Tuesday, November 30, 2010

Balloon's Deflate Even When They Aren't Popped

Have you ever noticed your children's balloons a week after you got them? Maybe they are the one's you get at the local "super" market. Maybe they are the nice mylar balloon's that crashed in Roswell, NM, and they last for weeks... But, in the end, they end up deflating. Why do they deflate? Well, inevitably, no matter how good the material is, it is porous. The helium is smaller than those pores, but inevitably it will run out of helium and fall to the ground.

It is odd how similar those balloons are to the current state of the economy. The economy was full of helium back in the roaring noughties and most believed the balloon was popped. I agree, there was alot less helium in the balloon in 2009 than there was in 2006, but has the balloon been completely sealed and encased in a non-porous substance?

Today, our economy is more porous than ever. We have reinflated the balloon, but it is losing helium everywhere. Deflation is the biggest factor of all. This all stems from this recent recessionary period that have hit incomes hard. Incomes are the helium that puts the rise in the balloon. In the past, it was known that when you graduated college, you would be more marketable for a higher paying job. Why shouldn't graduates be? They now have encumbered a large amount of debt from getting an education, so economics would tell us that they are worth more.
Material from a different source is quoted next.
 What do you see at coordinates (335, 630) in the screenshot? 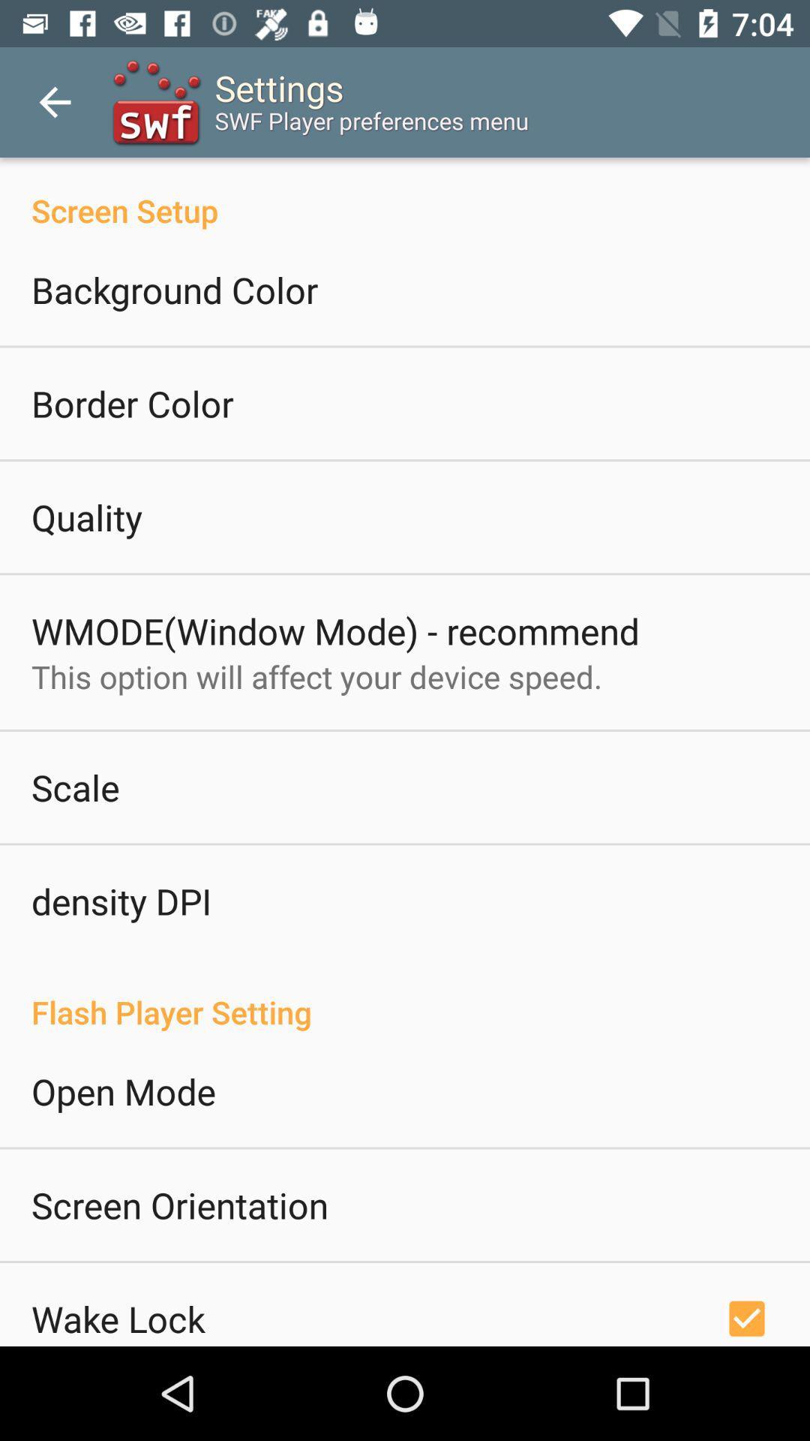
I see `item above this option will` at bounding box center [335, 630].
However, in today's economy, jobs are scarce. Every 3-6 months, more and more graduates are being pumped out of the system to compete for jobs that are attracting tons of applicants. Moreover, these other applicants are more qualified with years more experience than those graduates. Thus, we now have another economic problem. Supply and demand of jobs and applicants. With the supply of applicants increasing, and the decrease in the number of actual job openings, it results in an employer's dream - an ability to pay less.

We need to also take into account the recent hit in pensions, 401(k)'s, personal incomes, bonus's, etc that are being cut. This is cutting into, already employed people's dreams of retirement. Simply put, because of the economy, people are staying employed longer because they can't afford to retire - thus, taking up spots that are higher paying that the younger would occupy. This results in less upward mobility and lower pay for all.

So, what does all of this mean? Well, graduates now coming out of college are getting paid less (I have seen some taking $10/hour jobs and they aren't even able to afford their student loans, thus living at home longer, which could potentially lengthen the time that their parents would normally work, thus worsening the whole cycle). With this lower pay, these graduates are going to have less expendible income, and this will cycle through over the next 5-10 years throughout the entire working population. As time goes on, incomes will then lower, as the graduates are more willing to work for less (even if the raise is from $10 to $13, as opposed to what would've been $17 to 20/hr). Couple this with lower ability to spend due to more debt for schooling, we will see expendible incomes drop dramatically causing another shortfall. This shortfall will be seen from tax revenue's to housing. Including the rise in medical costs, the rise in various insurances and the rise in food and energy, this next generation that is being pumped out will have a much worse time than the previous generation.

See: http://lifeinc.todayshow.com/_news/2010/11/30/5545875-more-students-getting-a-load-of-debt-along-with-degree

In summary, the people graduating from 2009 and onward will have a much harder time and if the cycle doesn't change soon, we will be in for more trouble than we think because of this. The up side to this is that large corporate profits will increase due to their lower cost of overhead and it will help the big business get bigger - and thus, personal portfolio's will also increase in value due to the uptick in the markets. However, that is for the portfolio's that actually have money. Unfortunately, it will be harder for small businesses to start up because of this expendible income dilemma and the big businesses and rich will get richer.